I don't like subqueries for grouping, how to solve this problem
select *
from (
select * from (
select airline,
price,
pdata.`date` as `date`
from aircrafts_in_parsed_data `pdata`
inner join aircrafts_in_parsed_info `pinfo`
on pdata.`info_id` = pinfo.`id`
where pinfo.`aircrafts_in_id` = {$id}
and pinfo.status = 'success'
and pinfo.`type` = 'roundtrip'
and `price` <> 0
group by pdata.`date`, year(pinfo.`date`) desc, month(pinfo.`date`) desc, day(pinfo.`date`) desc
) base
group by `date`
order by price, year(`date`) desc, month(`date`) desc, day(`date`) asc
) minpriceperdate
group by year(`date`) desc, month(`date`) desc
Takes 0.015 s without cache, table size can view in auto increment
SELECT MIN(price) AS min_price,
LEFT(date, 7) AS yyyy_mm
FROM aircrafts_in_parsed_data
GROUP BY LEFT(date, 7)
will get the lowest price for each month. But it can't say 'first'.
From my groupwise-max cheat-sheet, I derive this:
SELECT
yyyy_mm, date, price, airline -- The desired columns
FROM
( SELECT #prev := '' ) init
JOIN
( SELECT LEFT(date, 7) != #prev AS first,
#prev := LEFT(date, 7)
LEFT(date, 7) AS yyyy_mm, date, price, airline
FROM aircrafts_in_parsed_data
ORDER BY
LEFT(date, 7), -- The 'GROUP BY'
price ASC, -- ASC to do "MIN()"
date -- To get the 'first' if there are dup prices for a month
) x
WHERE first -- extract only the first of the lowest price for each month
ORDER BY yyyy_mm; -- Whatever you like
Sorry, but subqueries are necessary. (I avoided YEAR(), MONTH(), and DAY().)
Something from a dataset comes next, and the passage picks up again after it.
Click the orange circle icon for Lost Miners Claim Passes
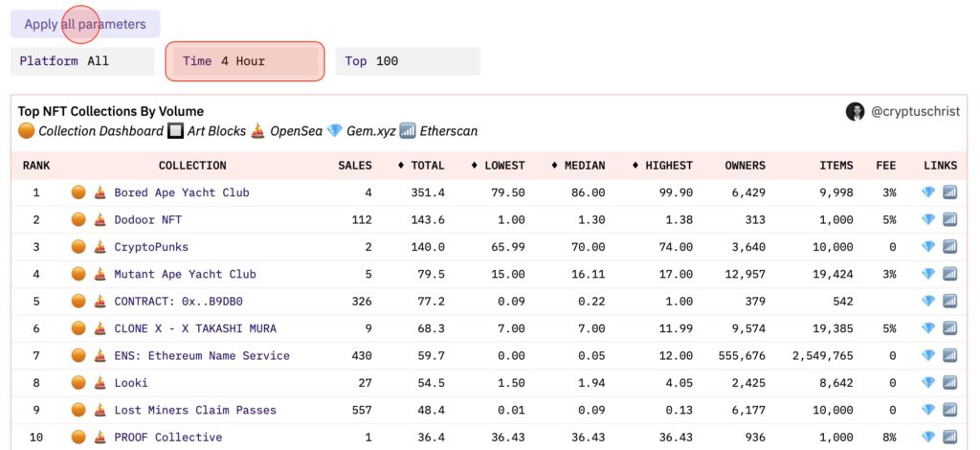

You are right, your query is not correct.
Let's start with the innermost query: You group by pdata.date + pinfo.date, so you get one result row per date combination. As you don't specify which price or airline you are interested in for each date combination (such as MAX(airline) and MIN(price)), you get one airline arbitrarily chosen for a date combination and one price also arbitrarily chosen. These don't even have to belong to the same record in the table; the DBMS is free to chose one airline and one price matching the dates. Well, maybe the date combination of pdata.date and pinfo.date is already unique, but then you wouldn't have to group by at all. So however we look at this, this isn't proper.
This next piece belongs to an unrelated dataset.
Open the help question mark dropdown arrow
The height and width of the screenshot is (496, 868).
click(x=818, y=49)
In the next query you group by pdata.date only, thus again getting arbitrary matches for airline and price. You could have done that in the innermost query already. It makes no sense to say: "give me a randomly picked price per pdata.date and pinfo.date and from these give me a randomly picked price per pdata.date", you could just as well say it directly: "give me a randomly picked price per pdata.date". Then you order your result rows. This is completely useless, as you are using the results as a subquery (derived table) again, and such is considered an unordered set. So the ORDER BY gives the DBMS more work to do, but is in no way guaranteed to influence the main queries results.
In your main query then you group by year and month, again resulting in arbitrarily picked values.
Here is the same query a tad shorter and cleaner:
select
pdata.airline, -- some arbitrily chosen airline matching year and month
pdata.price, -- some arbitrily chosen price matching year and month
pdata.date -- some arbitrily chosen date matching year and month
from aircrafts_in_parsed_data pdata
inner join aircrafts_in_parsed_info pinfo on pdata.info_id = pinfo.id
where pinfo.aircrafts_in_id = {$id}
and pinfo.status = 'success'
and pinfo.type = 'roundtrip'
and pdata.price <> 0
group by year(pdata.date), month(pdata.date)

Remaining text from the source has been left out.